- What the task requires
Where an image appears in the data, omit it and reproduce the rest exactly.

(Saved entries)
+---+
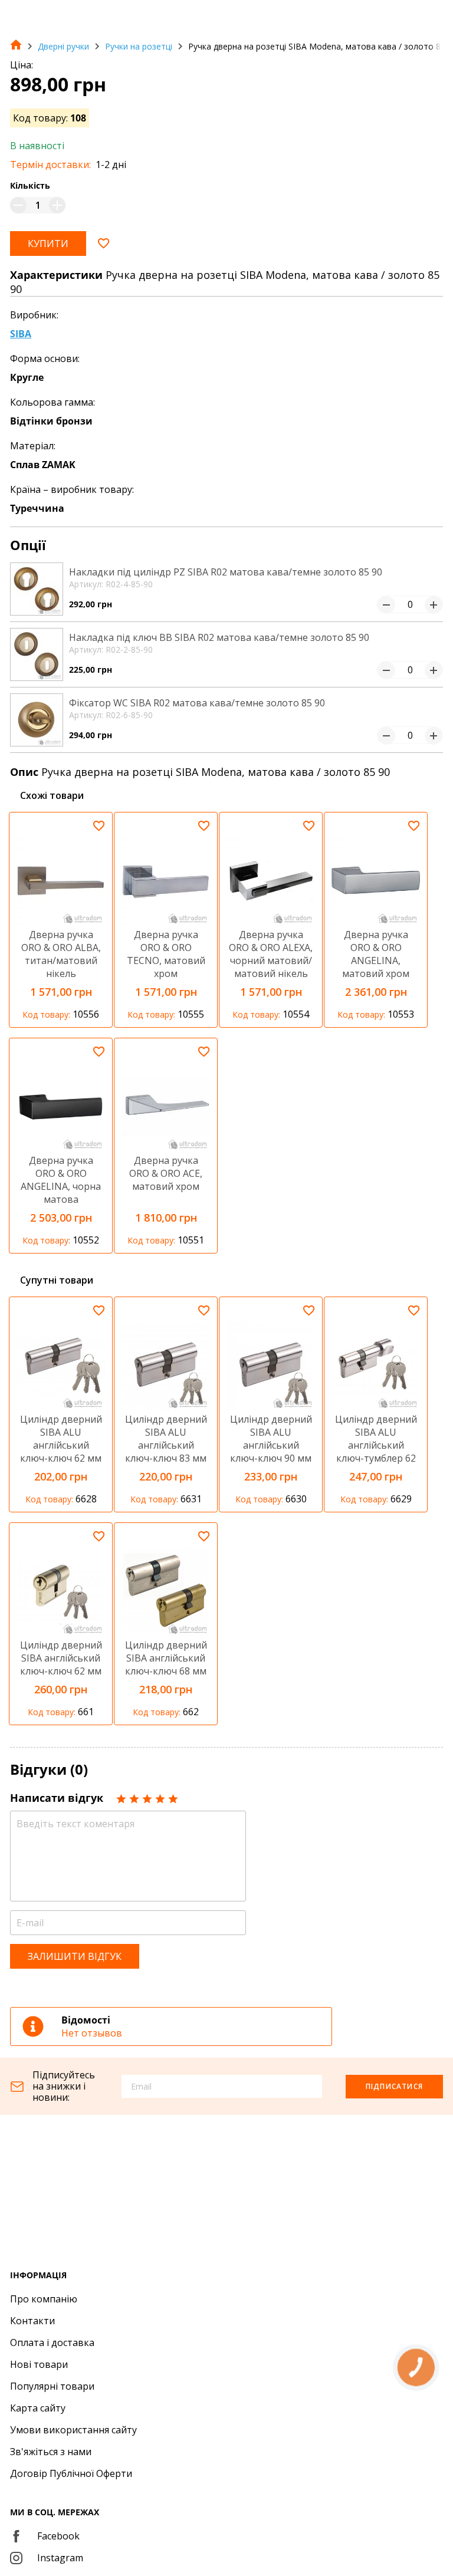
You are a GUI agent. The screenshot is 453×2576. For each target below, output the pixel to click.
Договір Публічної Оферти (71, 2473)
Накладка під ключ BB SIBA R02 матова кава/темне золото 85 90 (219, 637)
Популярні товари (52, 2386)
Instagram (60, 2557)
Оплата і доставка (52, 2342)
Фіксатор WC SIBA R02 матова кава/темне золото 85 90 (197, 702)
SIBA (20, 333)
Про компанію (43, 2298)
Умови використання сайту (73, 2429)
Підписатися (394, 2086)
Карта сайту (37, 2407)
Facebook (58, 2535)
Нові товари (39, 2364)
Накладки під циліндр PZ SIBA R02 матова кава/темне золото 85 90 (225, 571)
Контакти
+---+
- Answer below
You are a GUI agent. The screenshot is 453×2576. For each target below, output the pixel to click.
Договір Публічної Оферти (71, 2473)
Накладка під ключ BB SIBA R02 матова кава/темне золото 85 90 (219, 637)
Популярні товари (52, 2386)
Instagram (60, 2557)
Оплата і доставка (52, 2342)
Фіксатор WC SIBA R02 матова кава/темне золото 85 90 (197, 702)
SIBA (20, 333)
Про компанію (43, 2298)
Умови використання сайту (73, 2429)
Підписатися (394, 2086)
Карта сайту (37, 2407)
Facebook (58, 2535)
Нові товари (39, 2364)
Накладки під циліндр PZ SIBA R02 матова кава/темне золото 85 90 (225, 571)
Контакти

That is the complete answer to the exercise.